Upscale Denver restaurant shuts down for the week after fire in wood-burning stove

Chef Kelly Whitaker couldn’t stand the heat of Bruto’s kitchen this weekend.

The owner of the Latin-inspired restaurant at 1801 Blake St., was cooking as a “guest chef” on Sunday, Feb. 5, taking Bruto executive chef Michael Diaz de Leon’s place for the night in for a wine pairing dinner with winemaker Rosalind Reynolds of Emme Wines.

He was using a Flambadou, a cast iron funnel designed to ignite and melt fat quickly, to create an oyster dish with pork cheek fat on top. “When I cook with wood-fire, I like it hot,” Whitaker said.
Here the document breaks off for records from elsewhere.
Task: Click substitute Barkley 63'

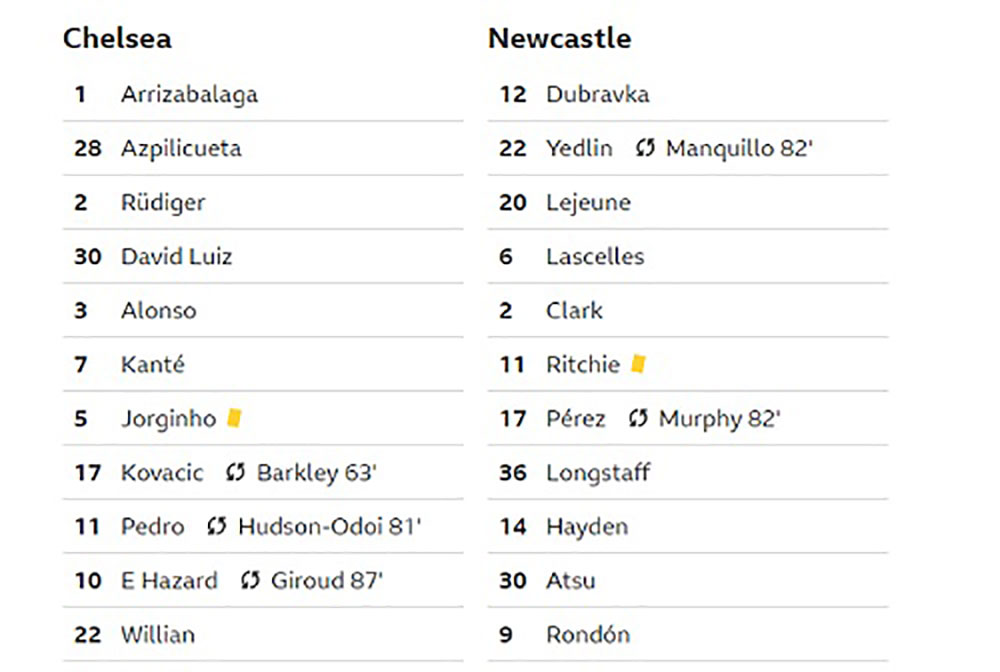Action: pos(316,473)
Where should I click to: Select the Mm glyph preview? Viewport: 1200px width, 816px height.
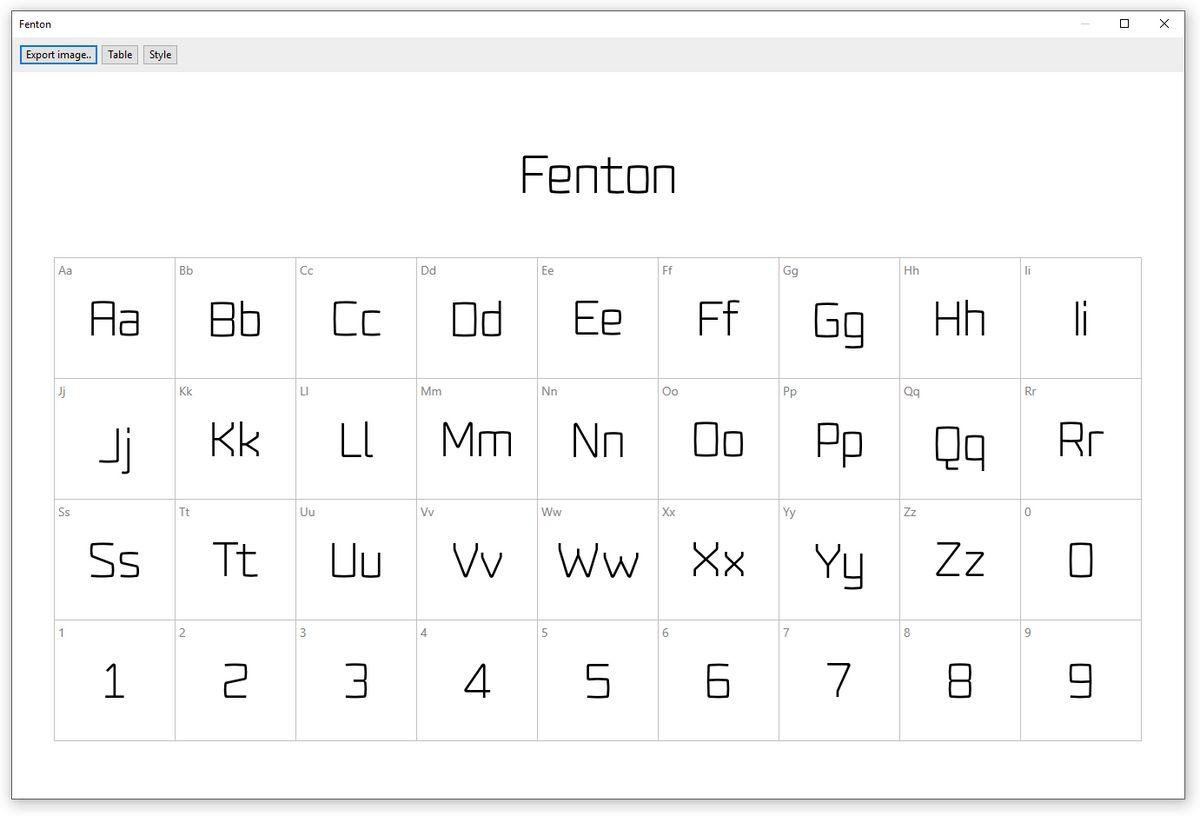click(x=476, y=439)
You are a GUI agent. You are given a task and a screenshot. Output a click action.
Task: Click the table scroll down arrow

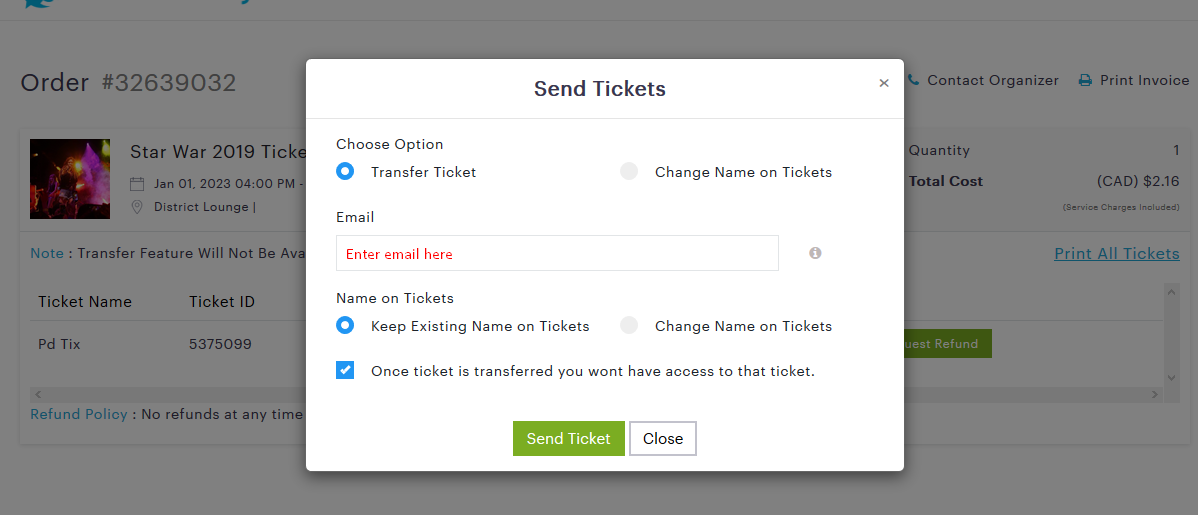click(1171, 378)
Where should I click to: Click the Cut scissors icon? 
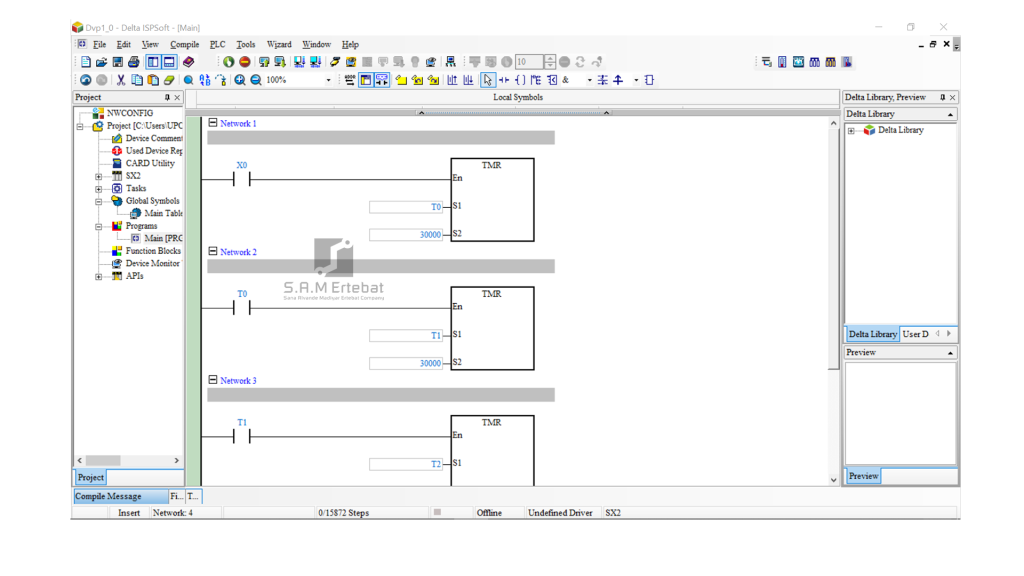pos(121,80)
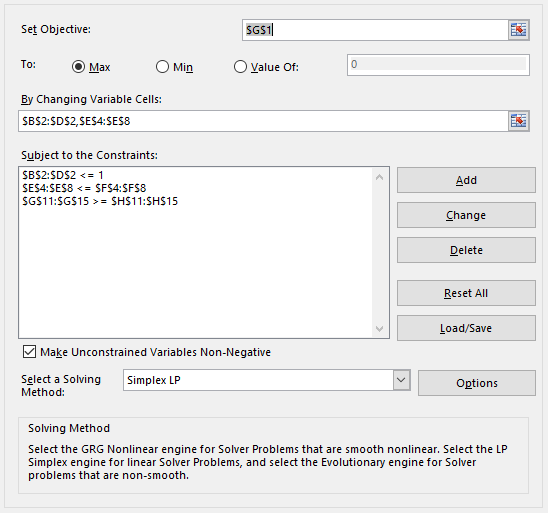The image size is (548, 513).
Task: Open the Load/Save dialog button
Action: (x=466, y=328)
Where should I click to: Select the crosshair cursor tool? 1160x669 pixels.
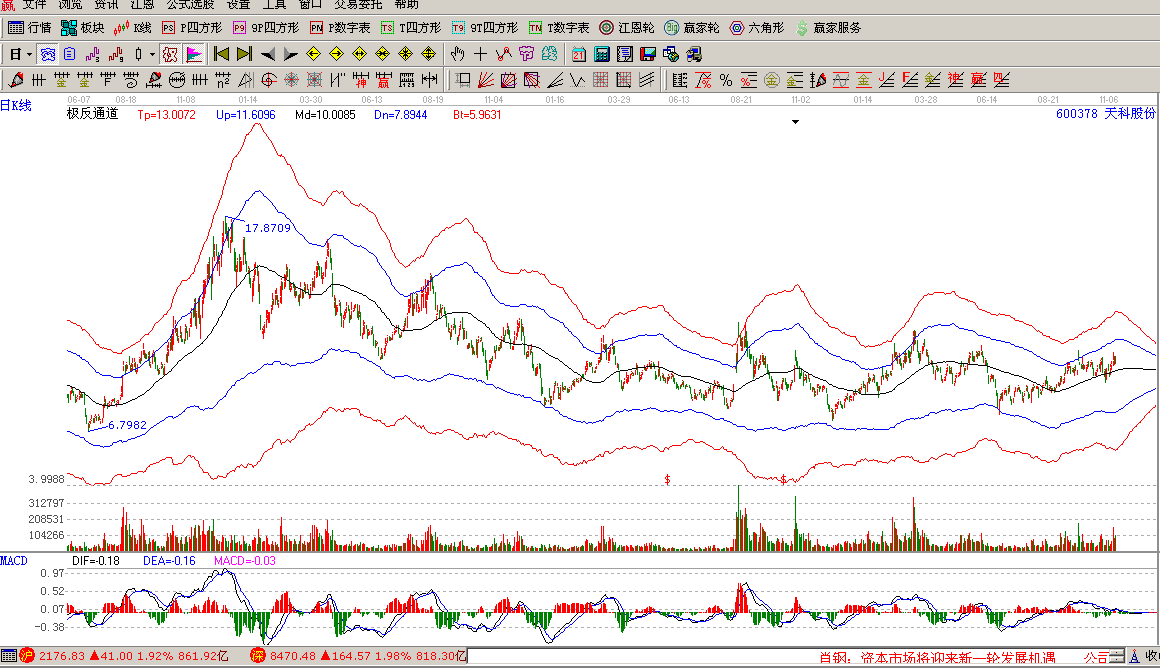click(481, 54)
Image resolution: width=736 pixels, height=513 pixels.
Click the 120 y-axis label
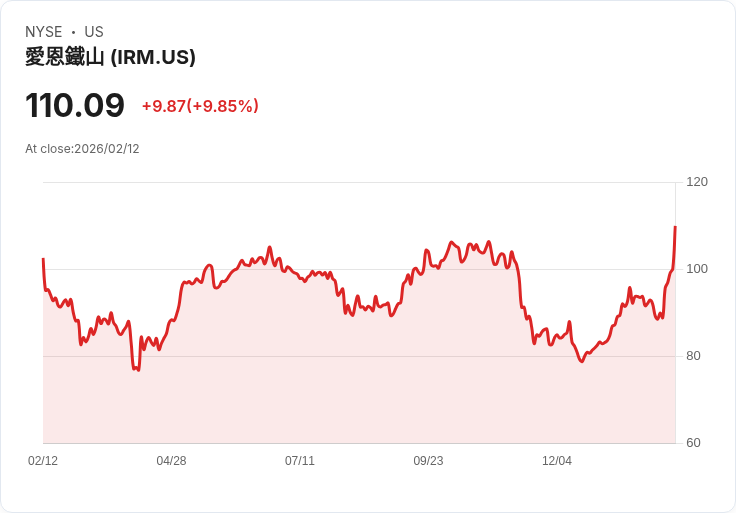coord(697,182)
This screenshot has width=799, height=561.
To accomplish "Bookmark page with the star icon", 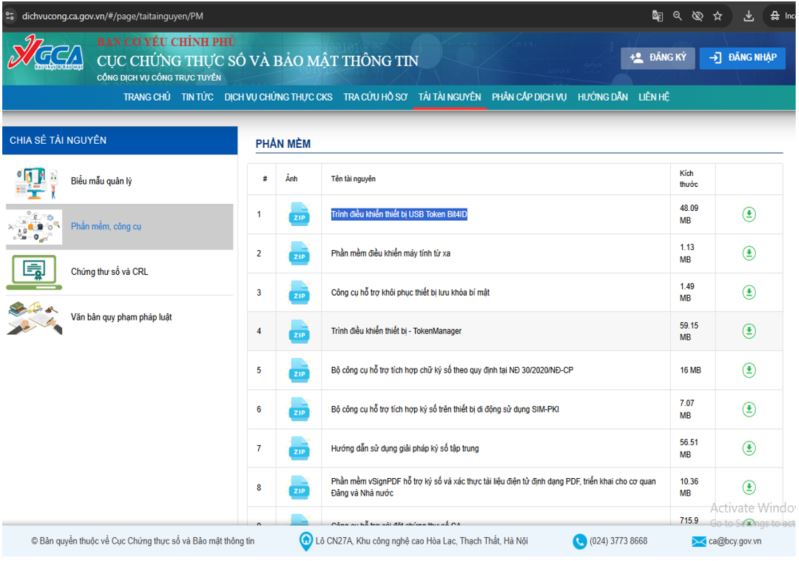I will click(717, 16).
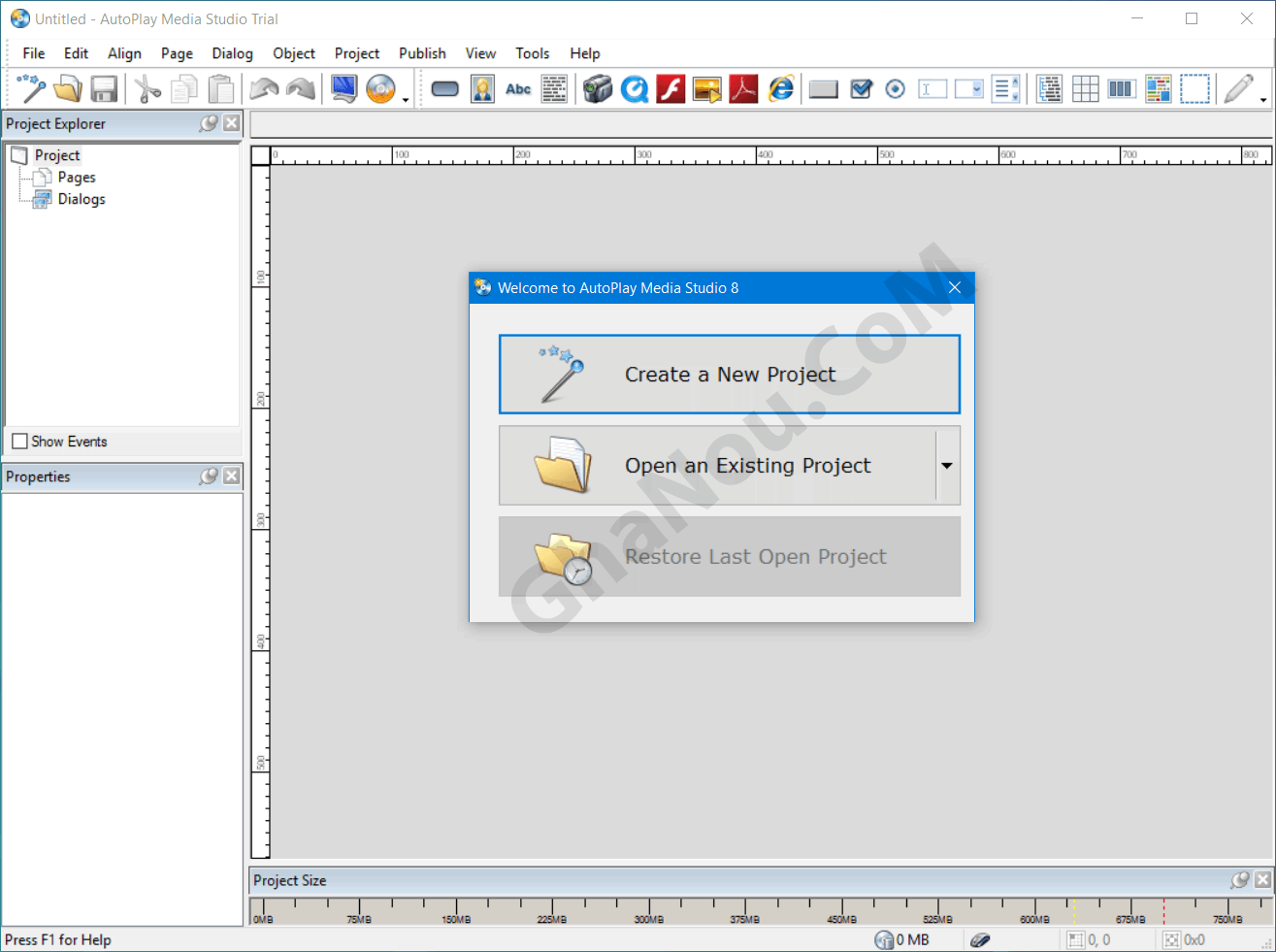This screenshot has width=1276, height=952.
Task: Select the Abc label object tool
Action: pyautogui.click(x=518, y=89)
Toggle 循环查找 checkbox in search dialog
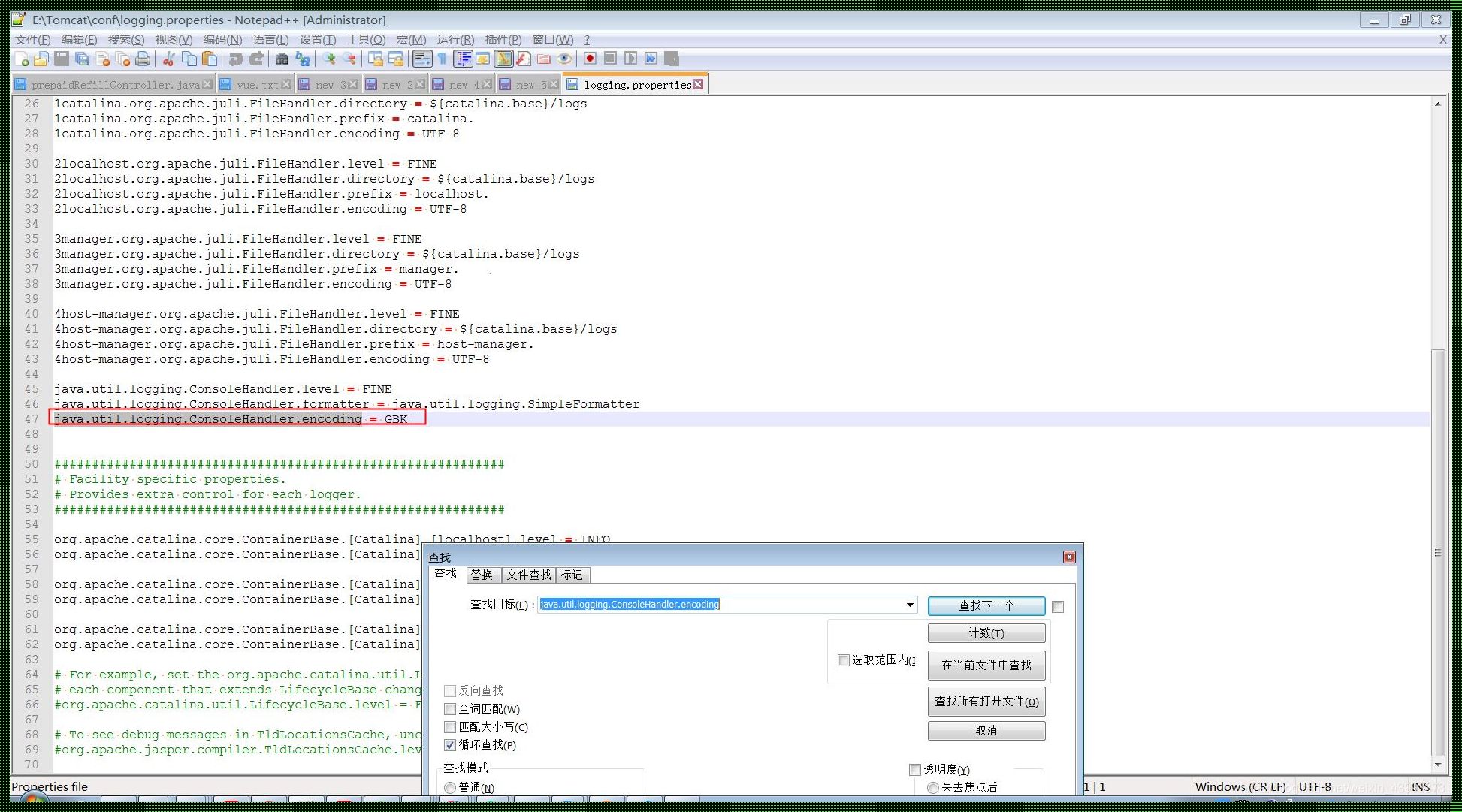Screen dimensions: 1462x812 (x=451, y=744)
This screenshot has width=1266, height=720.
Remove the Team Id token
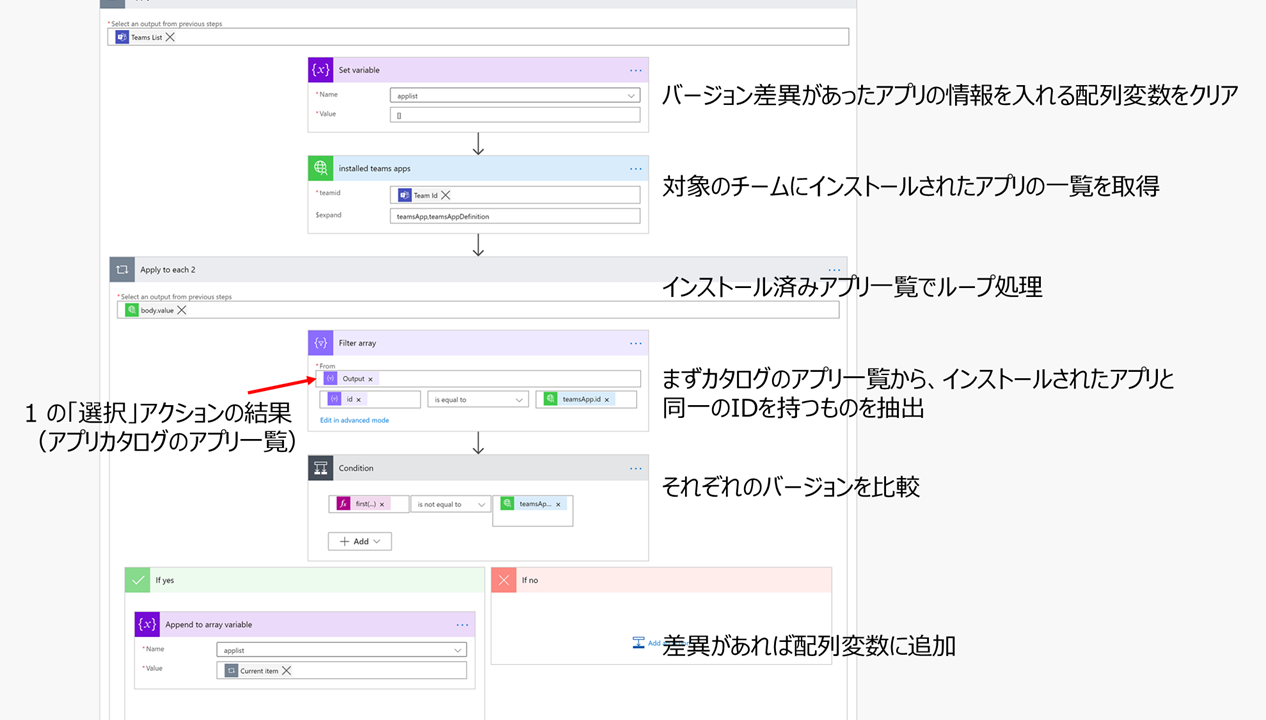447,193
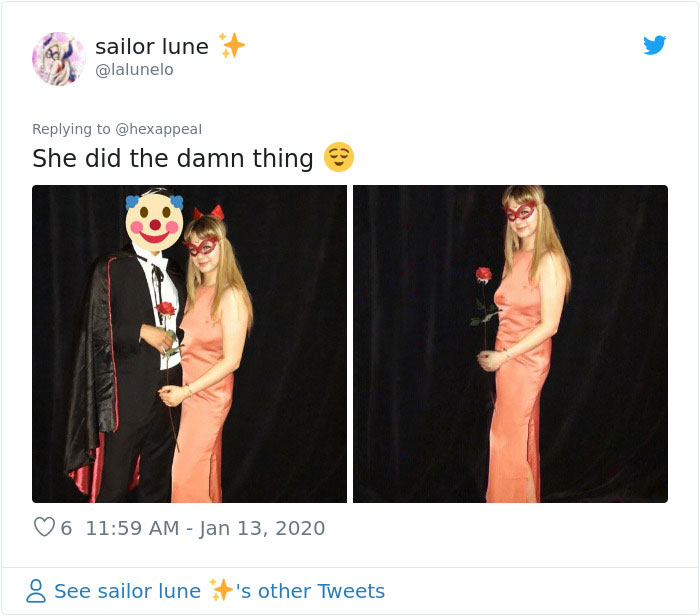
Task: Like the tweet with the heart icon
Action: click(x=44, y=527)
But a spark caught in the ductwork of the wood-fired oven and quickly put an end to the evening.

“I had taken one course out to a couple of tables before we had to shut it down,” he said.

Poached mangos in cast iron sit inside Bruto's wood-fired oven. (Provided by Jeff Fierberg)

Provided by Jeff Fierberg

Poached mangos in cast iron sit inside Bruto’s wood-fired oven. (Provided by Jeff Fierberg)

Whitaker and his staff extinguished the fire, but there were still remnants left in the ductwork, so they cleared out the 20 guests and called the Denver Fire Department; firefighters showed up quickly and were able to save the specialty wood-fired oven, which came from Italy.